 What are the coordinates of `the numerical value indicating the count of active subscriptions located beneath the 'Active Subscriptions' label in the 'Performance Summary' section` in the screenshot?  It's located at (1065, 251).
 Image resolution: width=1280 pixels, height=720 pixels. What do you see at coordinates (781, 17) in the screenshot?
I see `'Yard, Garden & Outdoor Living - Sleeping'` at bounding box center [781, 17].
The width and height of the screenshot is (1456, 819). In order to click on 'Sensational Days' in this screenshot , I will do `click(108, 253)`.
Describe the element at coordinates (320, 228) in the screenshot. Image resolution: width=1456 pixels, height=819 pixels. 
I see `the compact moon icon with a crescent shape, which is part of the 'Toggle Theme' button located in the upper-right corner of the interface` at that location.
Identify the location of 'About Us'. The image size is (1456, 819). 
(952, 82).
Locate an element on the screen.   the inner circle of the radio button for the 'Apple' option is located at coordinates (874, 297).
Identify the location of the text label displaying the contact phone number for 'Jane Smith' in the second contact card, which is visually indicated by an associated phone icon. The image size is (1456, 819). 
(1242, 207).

::::::::::

:: EXERCISE DETAILS ::
Copy out every line of the material that contains the word "resolution".

:: ANSWER TO THE TASK ::
 Image resolution: width=1280 pixels, height=720 pixels. What do you see at coordinates (781, 17) in the screenshot?
Describe the element at coordinates (320, 228) in the screenshot. Image resolution: width=1456 pixels, height=819 pixels. 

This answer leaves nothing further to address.